Consumers of logs read items by position (or index) in the log. It is the responsibility of the log consumers to know which item they should read next. For this reason, the log doesn’t lend itself to spreading out load over multiple consumers as this would require coordination between those consumers.

Logs tend to be the best choice when you need individual readers to read every log item, in order. A classic use-case for this is data consistency by forcing a total order of operations where the reader doesn’t end up skipping any items.

Queues tend to be the best choice when you want to allow any number of consumers to share the load. Queue consumers are known as competing consumers because each individual consumer may only read a subset of the queue items. With the queue, load distribution is often the primary reason for choosing it, rather than strict ordering or forcing one reader to read all entries. Work queues which spread out load across a pool of workers is a classic example.

I used the word “tend” because there is a large zone in the middle between strong data consistency and large fanout work queues where both can work well.

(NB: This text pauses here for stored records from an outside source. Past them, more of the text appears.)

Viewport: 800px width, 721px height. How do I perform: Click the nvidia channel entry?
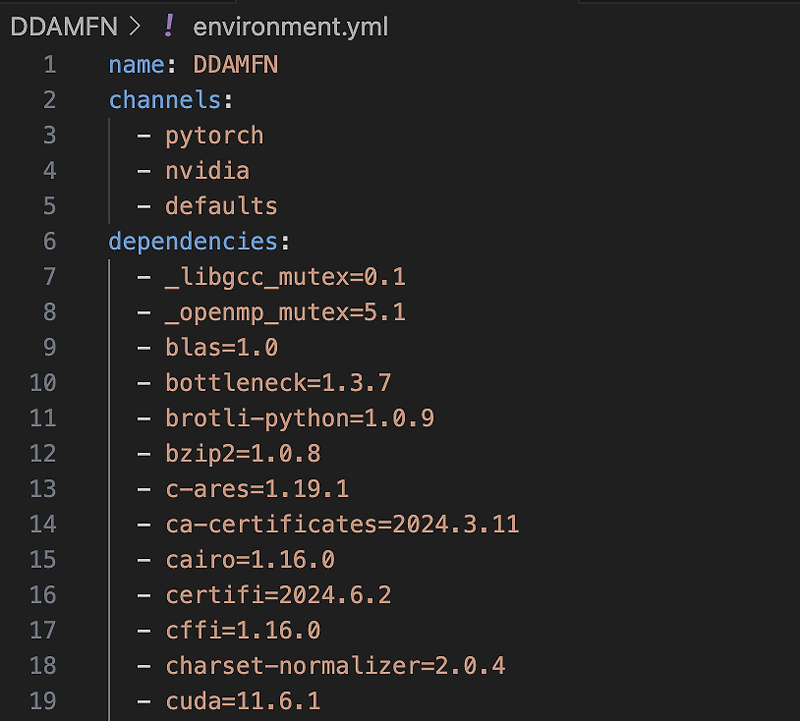(x=207, y=170)
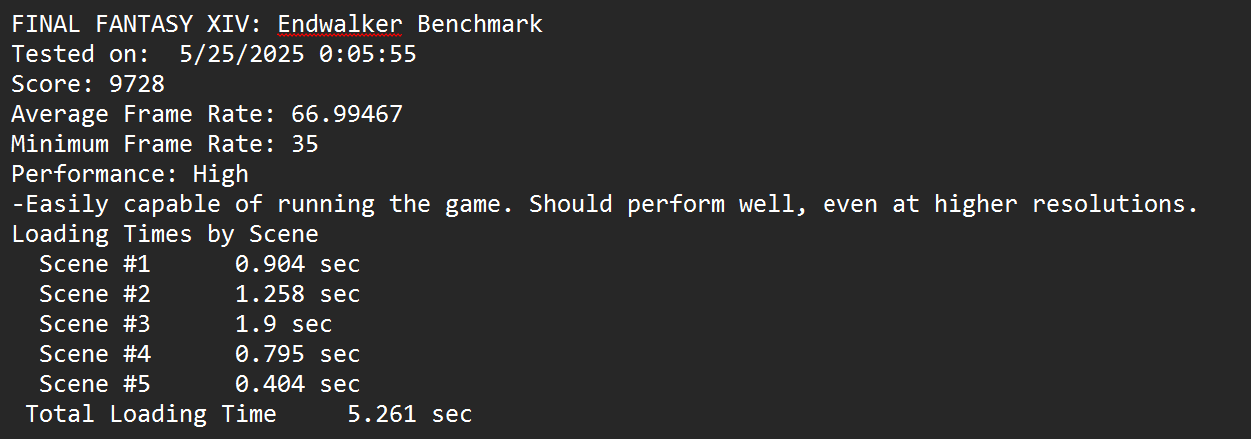Click the 'Scene #4' label

pyautogui.click(x=95, y=354)
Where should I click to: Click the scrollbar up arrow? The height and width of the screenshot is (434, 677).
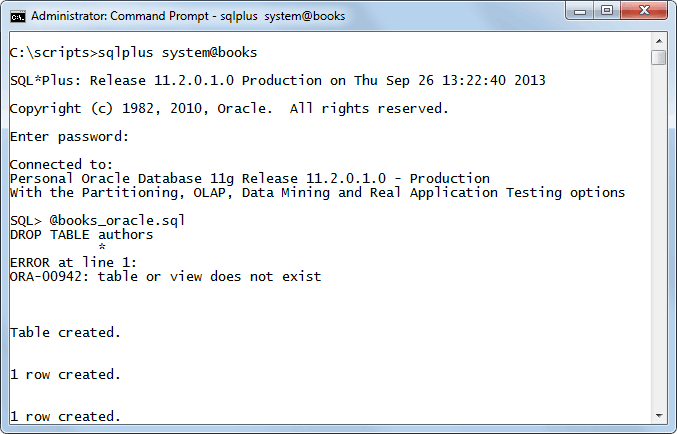click(x=659, y=41)
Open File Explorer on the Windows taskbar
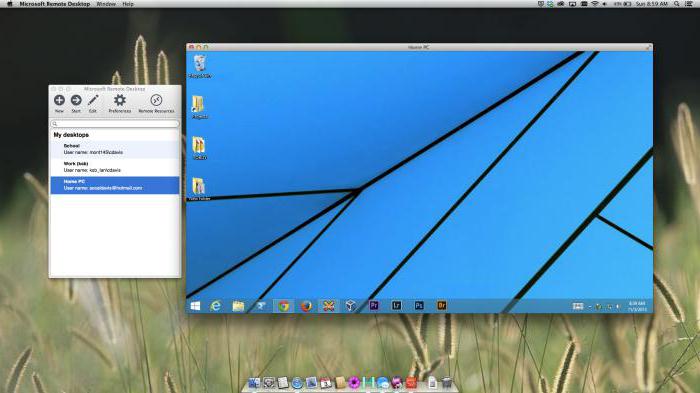Image resolution: width=700 pixels, height=393 pixels. pos(238,306)
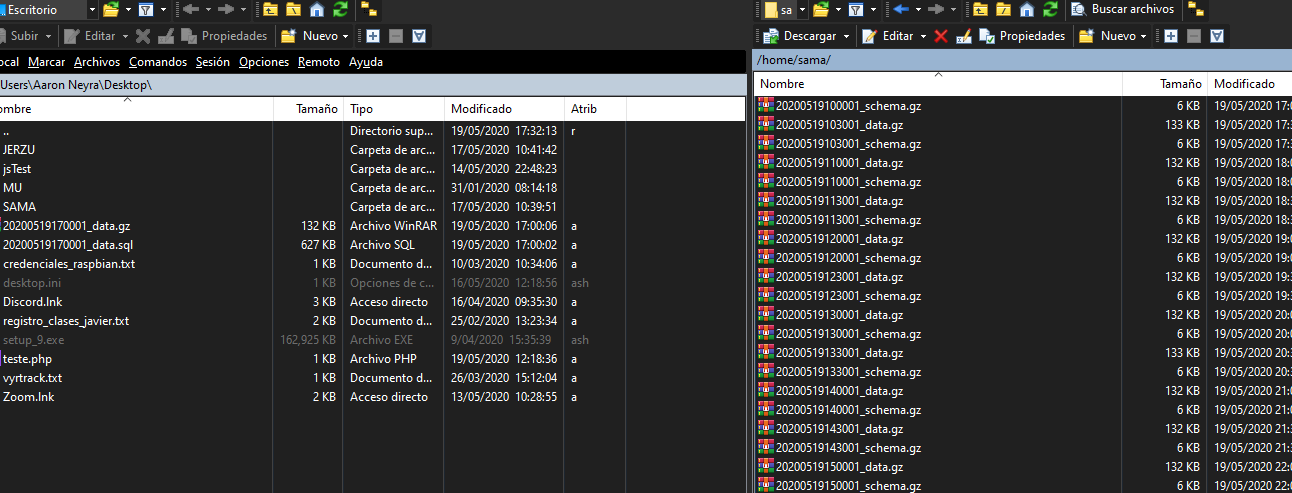Sort local files by Modificado column
Screen dimensions: 1292x493
[x=481, y=108]
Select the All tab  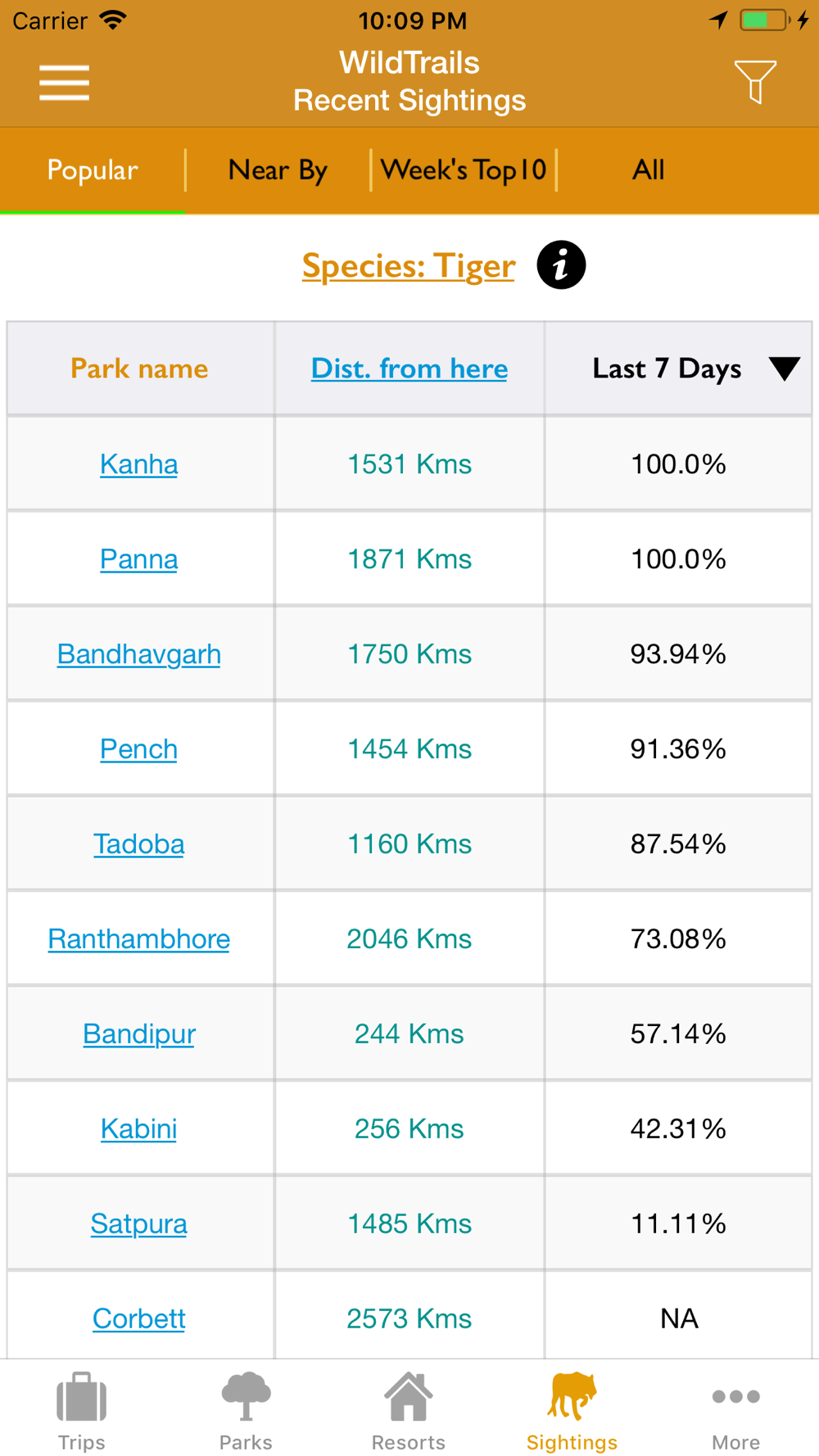click(648, 170)
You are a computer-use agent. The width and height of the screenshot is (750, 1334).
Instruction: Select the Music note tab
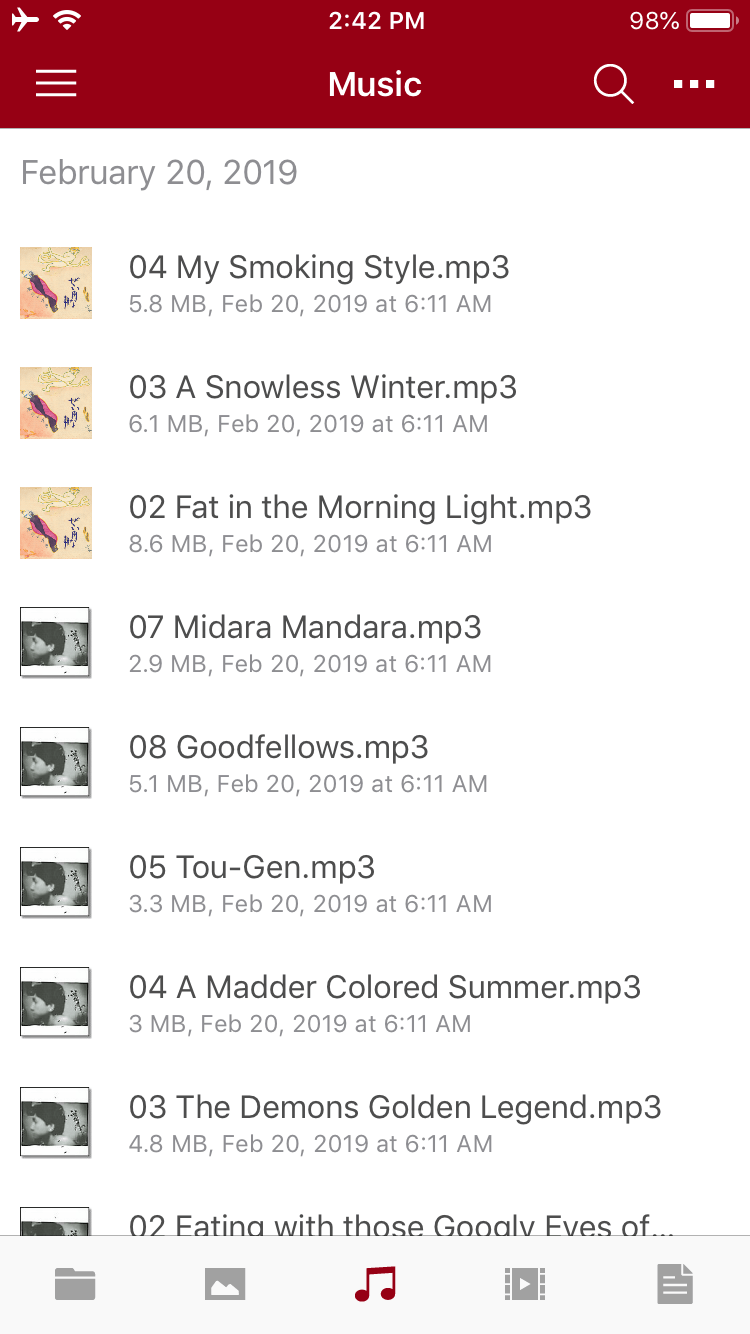[375, 1284]
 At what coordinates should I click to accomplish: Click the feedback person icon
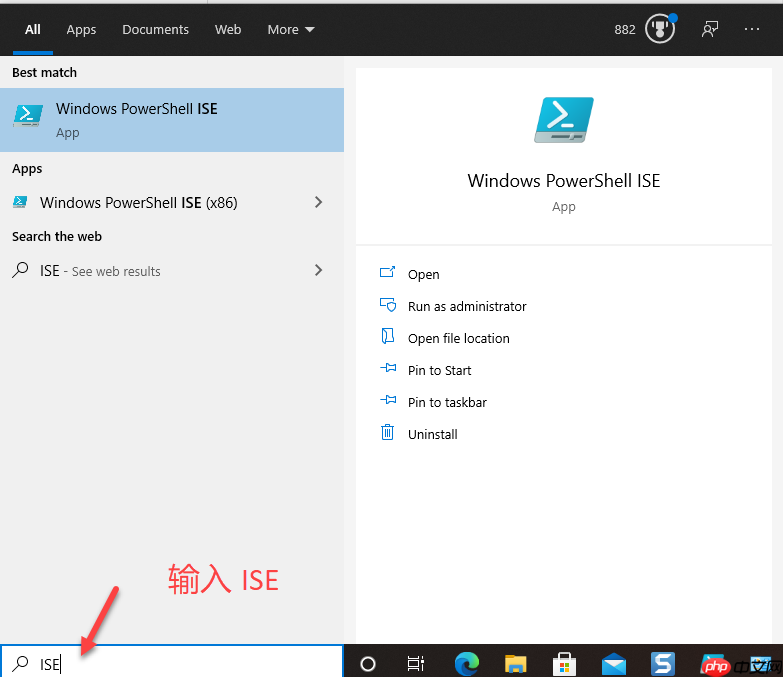[710, 29]
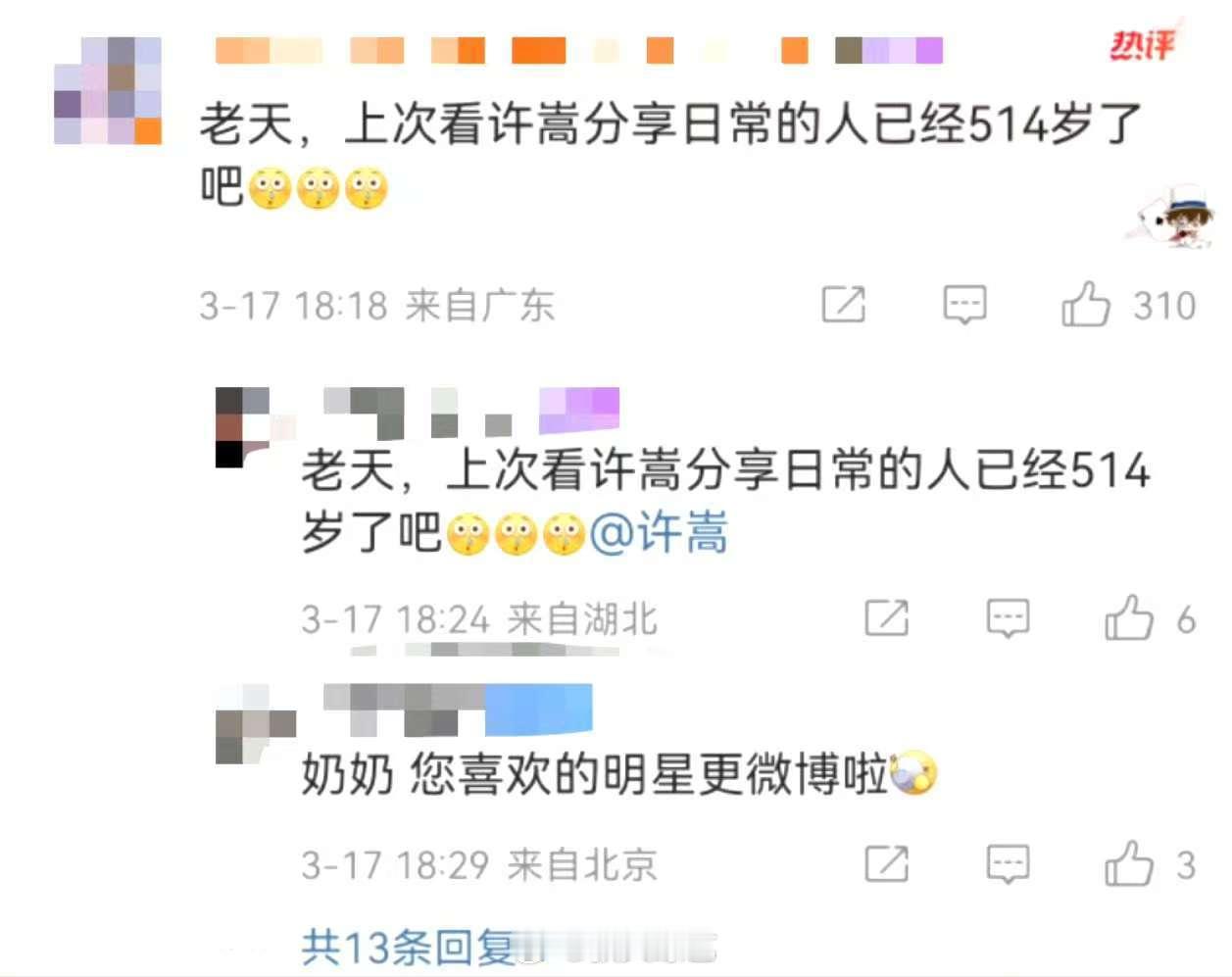
Task: Open the Beijing replier's username
Action: (x=458, y=709)
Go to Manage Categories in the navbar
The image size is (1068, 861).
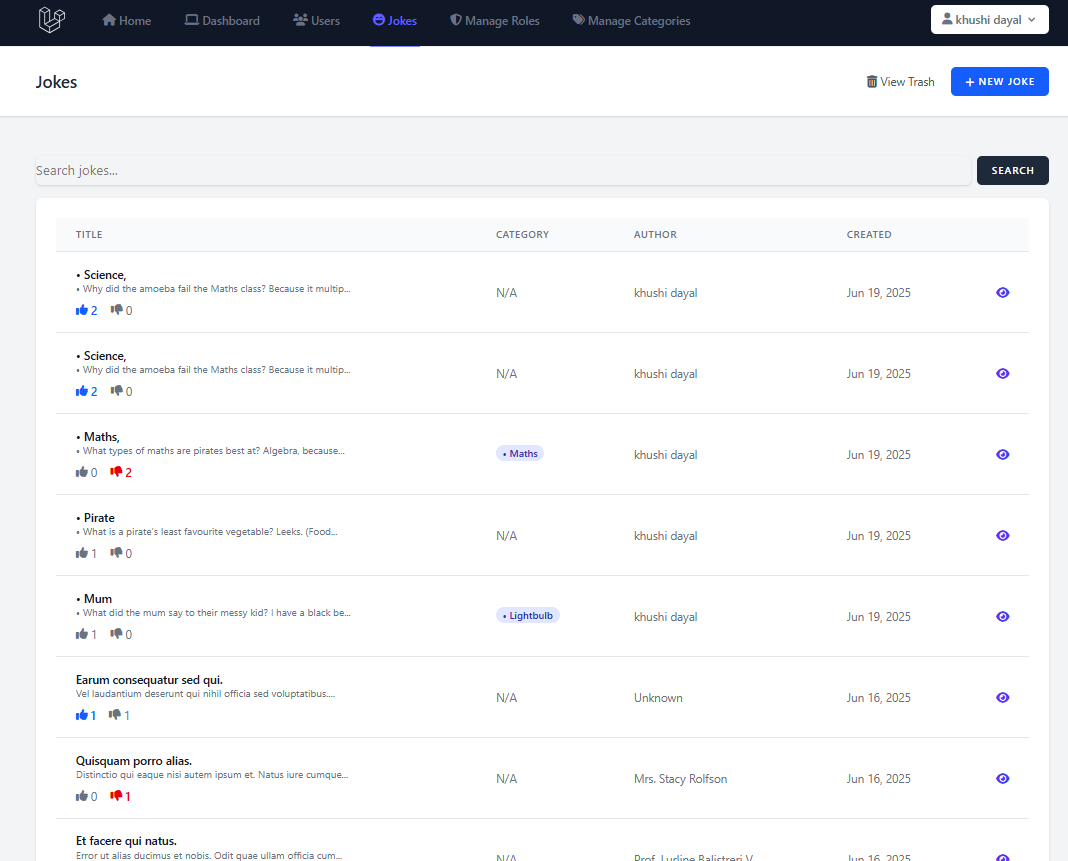click(x=631, y=21)
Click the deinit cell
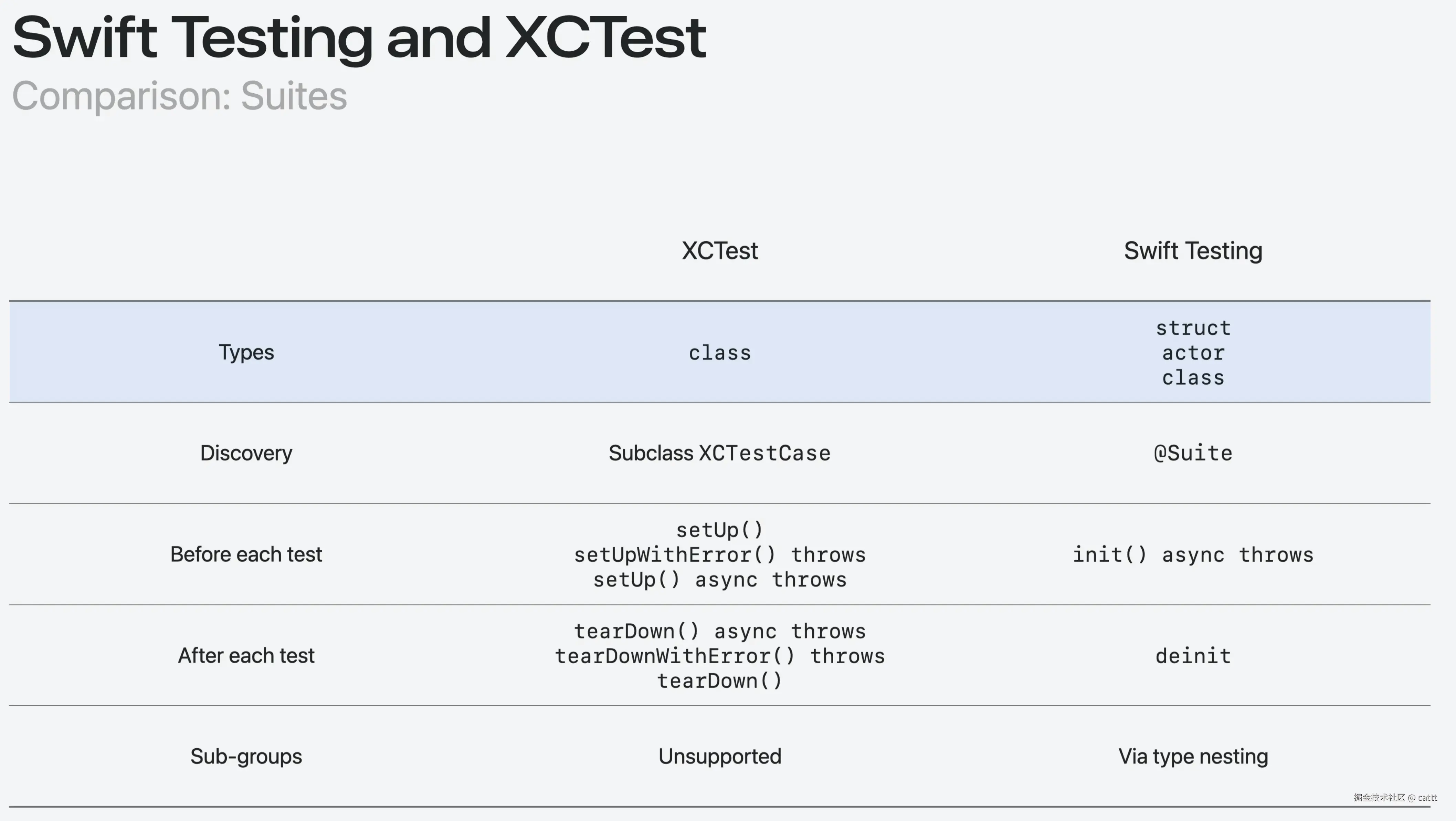 1193,656
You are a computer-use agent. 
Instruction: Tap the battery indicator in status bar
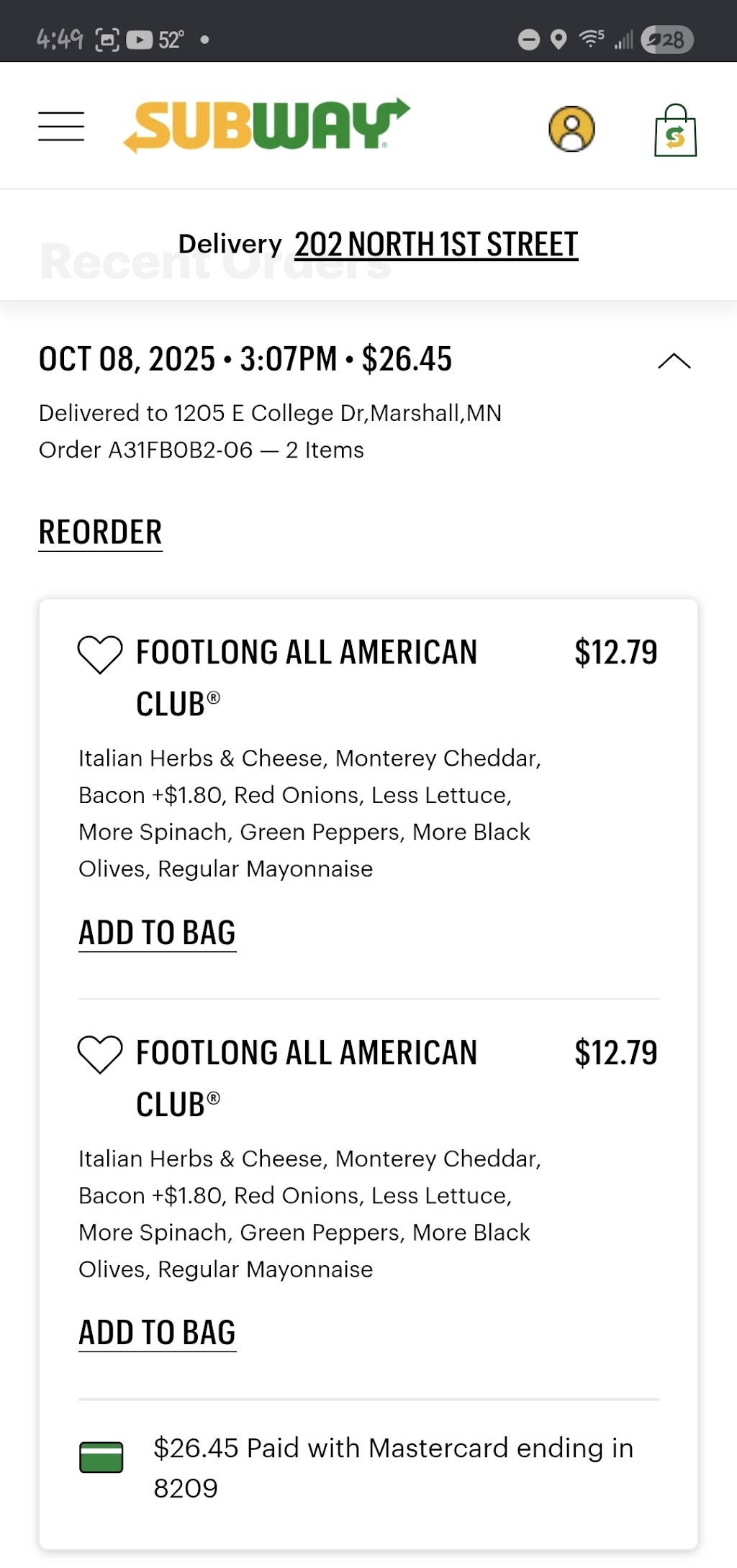tap(667, 40)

A lot depends on whether low-level or high-level client libraries are used and on the specifics of the use case.

Next we’ll cover the queue and log basics, then move onto queues and logs over network connections and finally cover why queues implemented on top of logs can make better queues.

Queue and log basics

The queue

The queue is a First-In-First-Out data structure where reads are destructive.

Having destructive reads is a fundamental property of the queue which determines how we use queues, its strengths and weaknesses.

Destructive reads allow the queue to serve multiple consumers in parallel without forcing the consumer to know anything about the internal structure of the queue, such as item position.

Because the queue can be consumed in parallel and each read deletes the item, no item is consumed twice by different consumers. We have scaled out our consumption by spreading the processing load over multiple consumers.

But we have given something up with this parallelism — our ordering.

Fig 3. Simple load distribution over multiple consumers loses processing order guarantees.

The queue stores the elements in temporal order and the elements are read in temporal order, but our processing order is not guaranteed when parallelism is used.

The Log

The log may seem very similar to the queue but it is fundamentally different. It is temporally ordered like the queue but FIFO doesn’t apply to the log. Reads from a log are not destructive — you could read the same element again and again forever if you wanted. Instead of reading from the head or tail of the log, the reader maintains a pointer into the log which it advances as it reads. I’ll refer to this pointer as a cursor as it is a pointer that advances along the log.

Physically, the log can be an ever growing series of items which must eventually be garbage collected.

Fig 5. Log growth is controlled by garbage collecting the log tail.

Like the queue, the log can support multiple readers — but unlike the queue, log readers each read every item.

Fig 6. Multiple independent consumers. Each consumer consumes every item.

This means the log doesn’t support parallel consumption. If we want to increase the processing speed of consumption, adding another consumer doesn’t help as that consumer will read all the elements independently of the other consumer.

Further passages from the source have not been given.